* [Reading passage]
Skeletons in the Closet of Hasidism

By Lawrence Grossman
Friday, February 11, 2011

Popular demands for transparency in our institutions and the availability of technological means to achieve it have made it hard to keep secrets. This has affected the conduct not only of government and business but also of religion. In the Jewish community, repeated revelations of scandal—financial, sexual, or otherwise—have especially tarnished the reputation of right-wing Orthodoxy, whose relative insularity had kept from public scrutiny a steady accretion of questionable behavior.

Particularly ingrown, and therefore highly susceptible to self-serving versions of reality, are the many sects that make up the movement of Hasidism, each professing devotion to a charismatic and presumably infallible "rebbe" and his dynastic successors. Indeed, ever since its obscure beginnings in late-18th-century Ukraine, accounts of Hasidism have constituted a kind of battlefield of clashing opinions, with proponents and enthusiasts representing the movement as one thing and antagonists, both within traditionalist Judaism and without, as something else altogether.

So it was no surprise that a Hebrew book about skeletons lurking in the hasidic closet should have elicited a fiercely polarized reaction when first published in 2006. Israeli secularists and rationalists welcomed the book as a telling exposé of a cult built on anti-intellectualism, intolerance, and power-hunger, while those Hasidim who became aware of the book's existence painted it as but the latest installment in a 250-year campaign of anti-hasidic lies and defamations. Actually, it is neither. As its recently released English version, Untold Tales of the Hasidism, attests, the book is instead a careful piece of detective work whose author, David Assaf, a professor of modern Jewish history at Tel Aviv University, has undertaken at great pains to disentangle truth from myth.

At Assaf's disposal stand both the traditional tools of the Jewish historian—in this case, published and unpublished accounts from Jewish, Russian, and Polish sources—and newly available archival records in formerly Soviet countries. The leading hasidic figures who emerge from his pages resemble neither the metaphysical kabbalists described by the historian Gershom Scholem, nor the charming humanists conjured up by the religious philosopher Martin Buber—nor, certainly, the flawless and spiritually transcendent figures of movement legend. They are far more interesting.

* [Aim 1]
According to the Hasidism article, what position does David Assaf hold?
* [Aim 2]
Write the next paragraph of the Hasidism article, picking up after its final sentence.

* [Recorded data]
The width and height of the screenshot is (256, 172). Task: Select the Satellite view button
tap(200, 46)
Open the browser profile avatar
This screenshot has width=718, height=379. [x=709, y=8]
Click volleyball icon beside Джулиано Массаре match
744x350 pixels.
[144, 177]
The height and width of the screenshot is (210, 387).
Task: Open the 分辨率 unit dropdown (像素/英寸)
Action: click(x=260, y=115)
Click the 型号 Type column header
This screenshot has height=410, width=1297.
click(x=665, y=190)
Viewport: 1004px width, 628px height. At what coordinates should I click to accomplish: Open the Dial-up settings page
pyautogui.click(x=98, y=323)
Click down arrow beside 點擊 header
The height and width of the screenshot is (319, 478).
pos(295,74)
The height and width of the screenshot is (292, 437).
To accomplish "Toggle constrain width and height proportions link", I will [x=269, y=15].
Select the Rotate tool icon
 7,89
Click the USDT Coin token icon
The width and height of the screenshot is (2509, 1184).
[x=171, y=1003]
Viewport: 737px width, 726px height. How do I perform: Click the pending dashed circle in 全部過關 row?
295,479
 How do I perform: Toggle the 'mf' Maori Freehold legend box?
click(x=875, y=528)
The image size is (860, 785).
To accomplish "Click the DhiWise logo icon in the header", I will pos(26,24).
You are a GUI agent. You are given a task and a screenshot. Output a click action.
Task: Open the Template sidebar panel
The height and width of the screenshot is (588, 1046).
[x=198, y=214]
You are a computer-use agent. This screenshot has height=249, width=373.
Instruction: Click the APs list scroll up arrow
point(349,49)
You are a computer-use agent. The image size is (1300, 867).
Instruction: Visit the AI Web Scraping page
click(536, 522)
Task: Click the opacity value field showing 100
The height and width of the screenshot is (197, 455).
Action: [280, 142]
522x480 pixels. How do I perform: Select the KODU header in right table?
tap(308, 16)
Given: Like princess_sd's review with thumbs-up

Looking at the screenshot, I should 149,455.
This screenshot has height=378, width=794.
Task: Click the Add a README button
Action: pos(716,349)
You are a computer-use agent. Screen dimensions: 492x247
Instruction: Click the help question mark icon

* [Right answer 1]
He is a professor of modern Jewish history at Tel Aviv University.

* [Right answer 2]
As Assaf defines the challenge facing him, hasidic writers themselves begin with the assumption that "our forefathers, the leaders of their generations, are in paradise, and their honor is sacrosanct." Official accounts therefore censor, delete, airbrush, and explain away in the interests of producing "history as it should have been." Presenting six case studies of controversial episodes, Assaf proceeds to lay out their hasidic interpretations, juxtaposing these with alternative accounts and sifting the contending evidence to arrive at a considered judgment of what most likely happened.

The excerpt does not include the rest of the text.